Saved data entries

%%

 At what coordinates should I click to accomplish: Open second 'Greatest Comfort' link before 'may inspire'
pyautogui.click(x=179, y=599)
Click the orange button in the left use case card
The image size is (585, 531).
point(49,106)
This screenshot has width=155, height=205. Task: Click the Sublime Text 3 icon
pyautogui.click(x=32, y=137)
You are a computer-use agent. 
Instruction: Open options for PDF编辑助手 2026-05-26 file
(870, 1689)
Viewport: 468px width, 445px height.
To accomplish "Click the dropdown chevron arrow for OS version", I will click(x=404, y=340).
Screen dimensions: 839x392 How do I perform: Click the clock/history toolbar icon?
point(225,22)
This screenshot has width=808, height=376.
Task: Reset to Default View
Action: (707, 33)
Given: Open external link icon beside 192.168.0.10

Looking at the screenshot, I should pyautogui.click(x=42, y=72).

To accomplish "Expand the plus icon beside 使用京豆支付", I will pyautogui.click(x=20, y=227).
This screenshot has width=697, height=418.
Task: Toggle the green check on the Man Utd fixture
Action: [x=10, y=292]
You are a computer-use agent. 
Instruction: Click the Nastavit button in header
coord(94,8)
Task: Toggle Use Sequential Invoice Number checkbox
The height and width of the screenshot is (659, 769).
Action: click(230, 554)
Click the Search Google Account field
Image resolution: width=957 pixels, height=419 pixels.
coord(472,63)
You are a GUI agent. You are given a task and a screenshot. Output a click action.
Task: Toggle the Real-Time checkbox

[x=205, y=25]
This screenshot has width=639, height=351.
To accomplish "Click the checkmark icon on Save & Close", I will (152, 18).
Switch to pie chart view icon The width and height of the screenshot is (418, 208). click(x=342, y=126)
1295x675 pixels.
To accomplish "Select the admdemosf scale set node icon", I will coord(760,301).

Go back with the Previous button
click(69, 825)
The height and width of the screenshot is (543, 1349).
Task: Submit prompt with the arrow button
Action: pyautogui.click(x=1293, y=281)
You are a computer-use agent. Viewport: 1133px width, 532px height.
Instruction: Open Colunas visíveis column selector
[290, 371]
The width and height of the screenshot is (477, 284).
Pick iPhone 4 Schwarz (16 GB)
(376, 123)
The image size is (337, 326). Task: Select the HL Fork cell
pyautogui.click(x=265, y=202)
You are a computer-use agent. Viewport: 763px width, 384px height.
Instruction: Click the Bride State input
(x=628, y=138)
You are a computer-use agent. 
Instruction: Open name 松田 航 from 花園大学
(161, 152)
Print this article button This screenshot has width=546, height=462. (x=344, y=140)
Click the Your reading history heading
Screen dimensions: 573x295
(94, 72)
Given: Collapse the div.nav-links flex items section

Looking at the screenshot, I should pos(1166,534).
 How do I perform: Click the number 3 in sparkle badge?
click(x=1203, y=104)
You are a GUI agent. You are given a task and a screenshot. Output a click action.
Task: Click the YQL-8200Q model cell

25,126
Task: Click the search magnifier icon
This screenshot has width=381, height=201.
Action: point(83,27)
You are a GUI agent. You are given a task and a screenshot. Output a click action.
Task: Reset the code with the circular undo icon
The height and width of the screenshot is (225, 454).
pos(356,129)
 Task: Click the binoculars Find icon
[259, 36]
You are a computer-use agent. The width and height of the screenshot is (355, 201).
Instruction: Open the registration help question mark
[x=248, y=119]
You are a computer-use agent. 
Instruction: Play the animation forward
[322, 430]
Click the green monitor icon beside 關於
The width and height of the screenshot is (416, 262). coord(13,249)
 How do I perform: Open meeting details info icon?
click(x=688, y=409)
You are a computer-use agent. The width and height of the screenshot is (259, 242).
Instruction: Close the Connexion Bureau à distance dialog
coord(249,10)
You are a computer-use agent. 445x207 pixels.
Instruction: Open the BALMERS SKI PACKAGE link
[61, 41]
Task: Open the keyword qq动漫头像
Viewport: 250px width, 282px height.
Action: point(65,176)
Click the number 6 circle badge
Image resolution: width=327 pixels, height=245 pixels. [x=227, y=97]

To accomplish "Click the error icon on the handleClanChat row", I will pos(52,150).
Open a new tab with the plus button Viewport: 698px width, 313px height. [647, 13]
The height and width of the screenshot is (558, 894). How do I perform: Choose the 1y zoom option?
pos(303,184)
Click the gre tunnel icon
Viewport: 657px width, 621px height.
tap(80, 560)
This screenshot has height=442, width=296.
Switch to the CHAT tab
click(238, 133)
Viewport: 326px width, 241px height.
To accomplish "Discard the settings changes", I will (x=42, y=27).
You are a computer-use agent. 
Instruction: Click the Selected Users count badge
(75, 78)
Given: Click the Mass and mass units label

%%

▶ TRY IT: An exact transcription of all the records is required.

▶ EXERCISE ANSWER:
 At what coordinates should I click to accomplish: Open second 'Greatest Comfort' link before 'may inspire'
pyautogui.click(x=179, y=599)
Click the orange button in the left use case card
The image size is (585, 531).
point(49,106)
This screenshot has width=155, height=205. Task: Click the Sublime Text 3 icon
pyautogui.click(x=32, y=137)
You are a computer-use agent. 
Instruction: Open options for PDF编辑助手 2026-05-26 file
(870, 1689)
Viewport: 468px width, 445px height.
To accomplish "Click the dropdown chevron arrow for OS version", I will click(x=404, y=340).
Screen dimensions: 839x392 How do I perform: Click the clock/history toolbar icon?
point(225,22)
This screenshot has width=808, height=376.
Task: Reset to Default View
Action: (707, 33)
Given: Open external link icon beside 192.168.0.10

Looking at the screenshot, I should pyautogui.click(x=42, y=72).

To accomplish "Expand the plus icon beside 使用京豆支付", I will pyautogui.click(x=20, y=227).
This screenshot has width=697, height=418.
Task: Toggle the green check on the Man Utd fixture
Action: [x=10, y=292]
You are a computer-use agent. 
Instruction: Click the Nastavit button in header
coord(94,8)
Task: Toggle Use Sequential Invoice Number checkbox
The height and width of the screenshot is (659, 769).
Action: click(230, 554)
Click the Search Google Account field
Image resolution: width=957 pixels, height=419 pixels.
coord(472,63)
You are a GUI agent. You are given a task and a screenshot. Output a click action.
Task: Toggle the Real-Time checkbox

[x=205, y=25]
This screenshot has width=639, height=351.
To accomplish "Click the checkmark icon on Save & Close", I will (152, 18).
Switch to pie chart view icon The width and height of the screenshot is (418, 208). click(x=342, y=126)
1295x675 pixels.
To accomplish "Select the admdemosf scale set node icon", I will coord(760,301).

Go back with the Previous button
click(69, 825)
The height and width of the screenshot is (543, 1349).
Task: Submit prompt with the arrow button
Action: pyautogui.click(x=1293, y=281)
You are a computer-use agent. Viewport: 1133px width, 532px height.
Instruction: Open Colunas visíveis column selector
[290, 371]
The width and height of the screenshot is (477, 284).
Pick iPhone 4 Schwarz (16 GB)
(376, 123)
The image size is (337, 326). Task: Select the HL Fork cell
pyautogui.click(x=265, y=202)
You are a computer-use agent. Viewport: 763px width, 384px height.
Instruction: Click the Bride State input
(x=628, y=138)
You are a computer-use agent. 
Instruction: Open name 松田 航 from 花園大学
(161, 152)
Print this article button This screenshot has width=546, height=462. (x=344, y=140)
Click the Your reading history heading
Screen dimensions: 573x295
(94, 72)
Given: Collapse the div.nav-links flex items section

Looking at the screenshot, I should pos(1166,534).
 How do I perform: Click the number 3 in sparkle badge?
click(x=1203, y=104)
You are a GUI agent. You are given a task and a screenshot. Output a click action.
Task: Click the YQL-8200Q model cell

25,126
Task: Click the search magnifier icon
This screenshot has width=381, height=201.
Action: point(83,27)
You are a GUI agent. You are given a task and a screenshot. Output a click action.
Task: Reset the code with the circular undo icon
The height and width of the screenshot is (225, 454).
pos(356,129)
 Task: Click the binoculars Find icon
[259, 36]
You are a computer-use agent. The width and height of the screenshot is (355, 201).
Instruction: Open the registration help question mark
[x=248, y=119]
You are a computer-use agent. 
Instruction: Play the animation forward
[322, 430]
Click the green monitor icon beside 關於
The width and height of the screenshot is (416, 262). coord(13,249)
 How do I perform: Open meeting details info icon?
click(x=688, y=409)
You are a computer-use agent. The width and height of the screenshot is (259, 242).
Instruction: Close the Connexion Bureau à distance dialog
coord(249,10)
You are a computer-use agent. 445x207 pixels.
Instruction: Open the BALMERS SKI PACKAGE link
[61, 41]
Task: Open the keyword qq动漫头像
Viewport: 250px width, 282px height.
Action: point(65,176)
Click the number 6 circle badge
Image resolution: width=327 pixels, height=245 pixels. [x=227, y=97]

To accomplish "Click the error icon on the handleClanChat row", I will pos(52,150).
Open a new tab with the plus button Viewport: 698px width, 313px height. [647, 13]
The height and width of the screenshot is (558, 894). How do I perform: Choose the 1y zoom option?
pos(303,184)
Click the gre tunnel icon
Viewport: 657px width, 621px height.
tap(80, 560)
This screenshot has height=442, width=296.
Switch to the CHAT tab
click(238, 133)
Viewport: 326px width, 241px height.
To accomplish "Discard the settings changes", I will (x=42, y=27).
You are a computer-use agent. 
Instruction: Click the Selected Users count badge
(75, 78)
Given: Click the Mass and mass units label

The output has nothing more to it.